══ Text block ══
Author: Peggy Anne Salz

mobile commerce sitesIn brief: Steve Ives, Taptu CEO, recounts the key takeaways of the new report showing the growth of Mobile Touch Web sites outpaces the growth of apps in the Apple and Android app stores why commerce rocks on the Mobile Touch Web PLUS a look a the Virtual Roundtable and what mobile industry entrepreneurs, authorities and pundits think about the Mobile Touch Web and the potential impact on how we live, work and shop.

Taptu, the search and discovery engine that indexes touchscreen content, reports that the Mobile Touch Web – websites and destinations created specifically for access via touchscreen devices such as the Apple iPhone – has grown 35 percent since last quarter. Unlike other mobile Web content, this content stands out through finger-friendly layouts and light-weight pages that are faster to load over cellular networks. The report, which covers January 2010 thru April 2010, also shows Mobile Touch Web sites rose to 440,100 from 326,600 in January.
═══
# Task requirements
Change "Virtual Roundtable" to "Online Roundtable" in the Mobile Touch Web text from "mobile commerce sitesIn" to "work and shop.", and give that passage again.
══ Dataset section ══
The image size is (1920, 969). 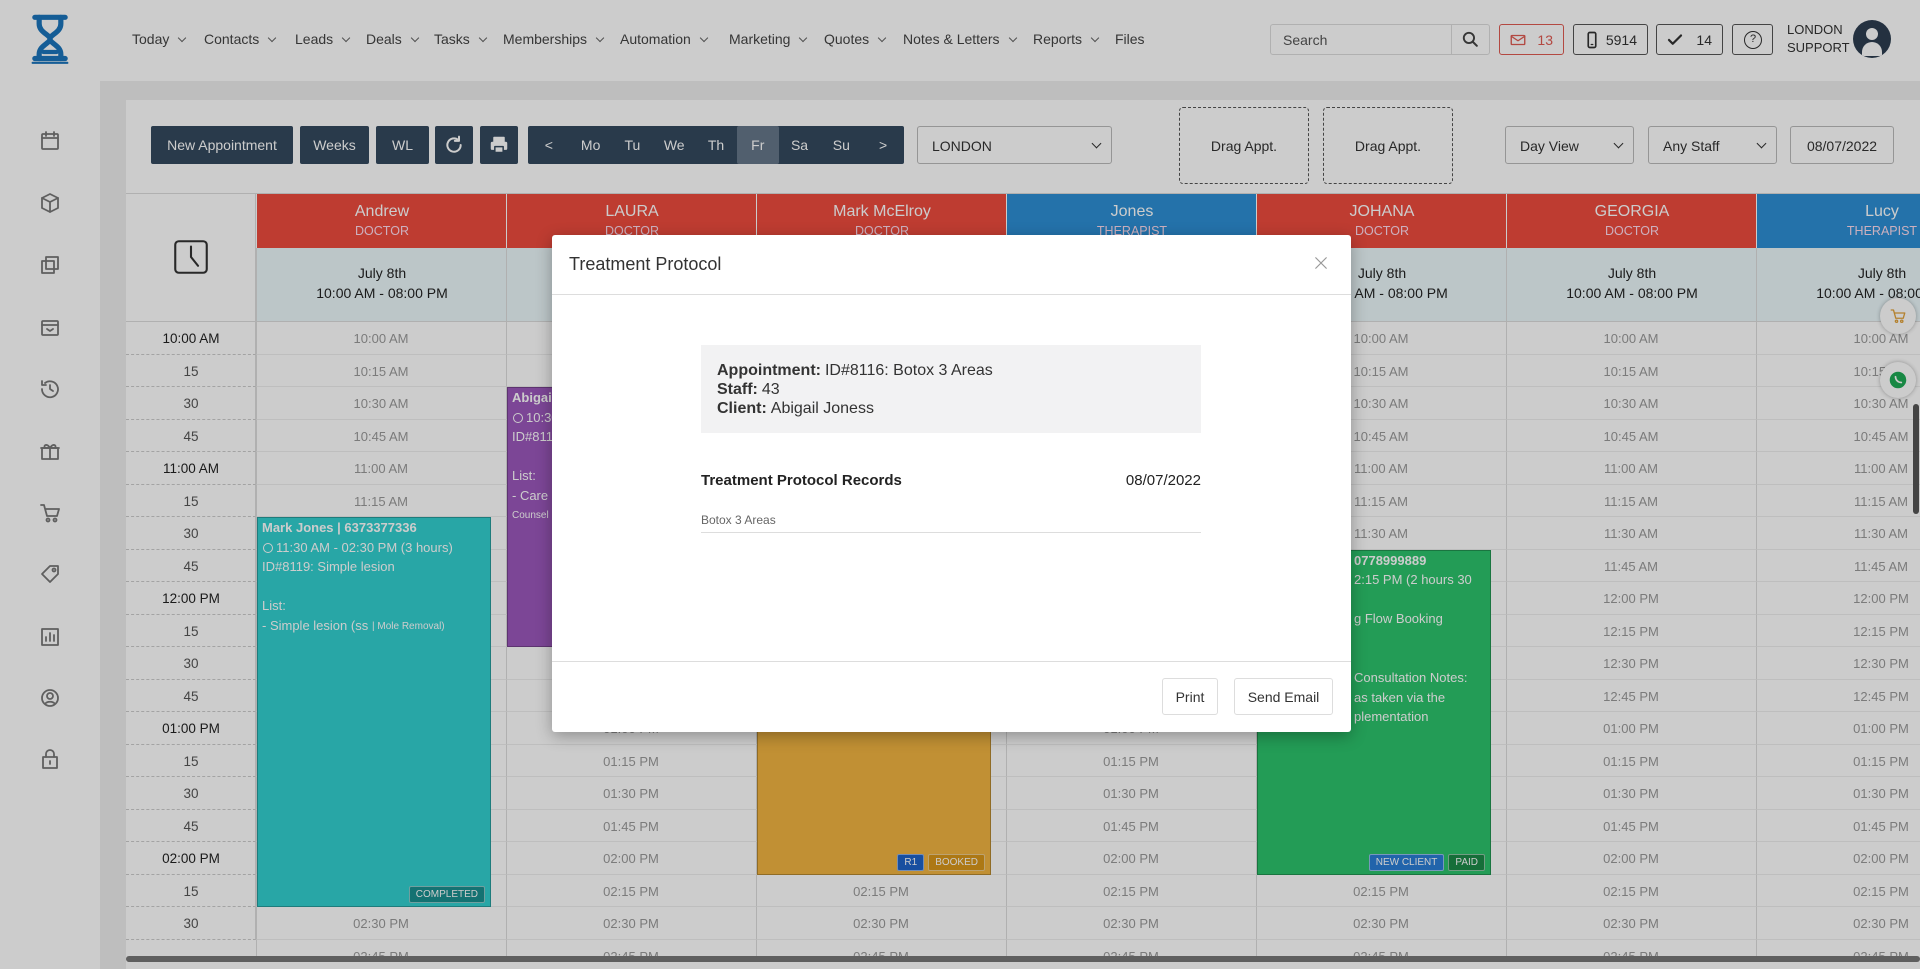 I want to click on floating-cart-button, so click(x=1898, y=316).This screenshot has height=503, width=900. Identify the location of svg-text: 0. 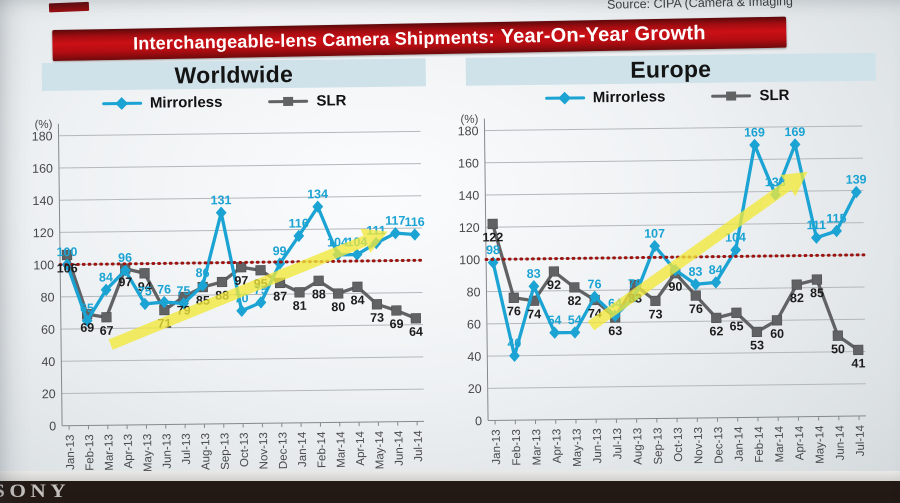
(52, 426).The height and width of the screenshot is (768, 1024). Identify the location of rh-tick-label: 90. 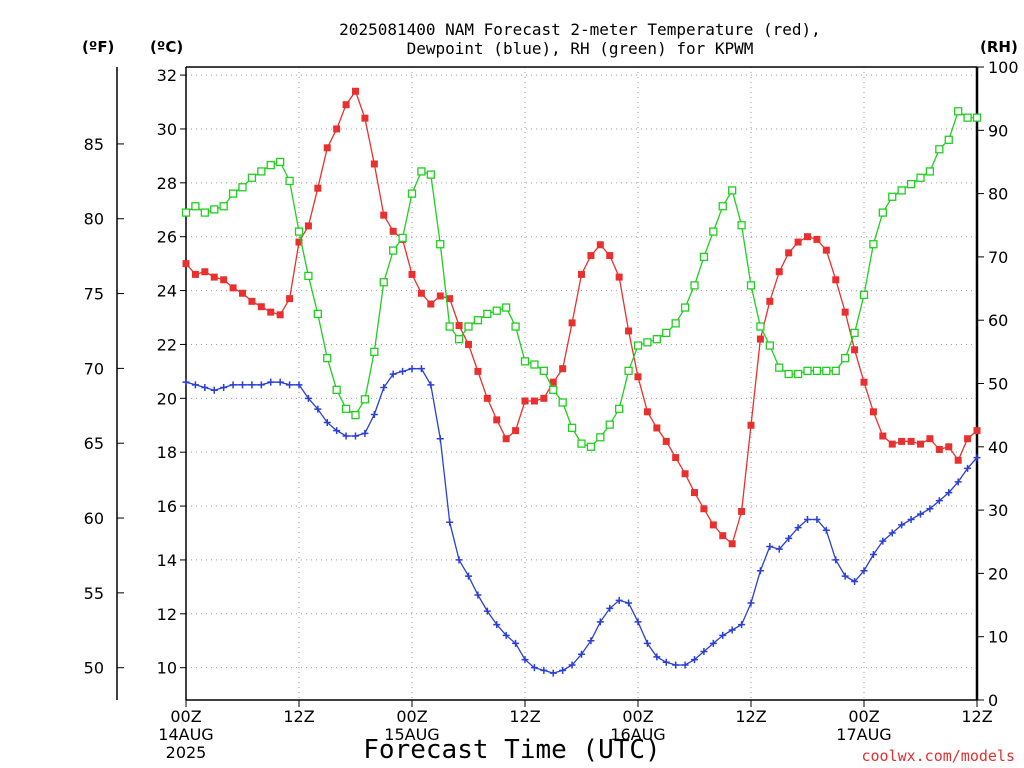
═══
# Reply
mobile commerce sitesIn brief: Steve Ives, Taptu CEO, recounts the key takeaways of the new report showing the growth of Mobile Touch Web sites outpaces the growth of apps in the Apple and Android app stores why commerce rocks on the Mobile Touch Web PLUS a look a the Online Roundtable and what mobile industry entrepreneurs, authorities and pundits think about the Mobile Touch Web and the potential impact on how we live, work and shop.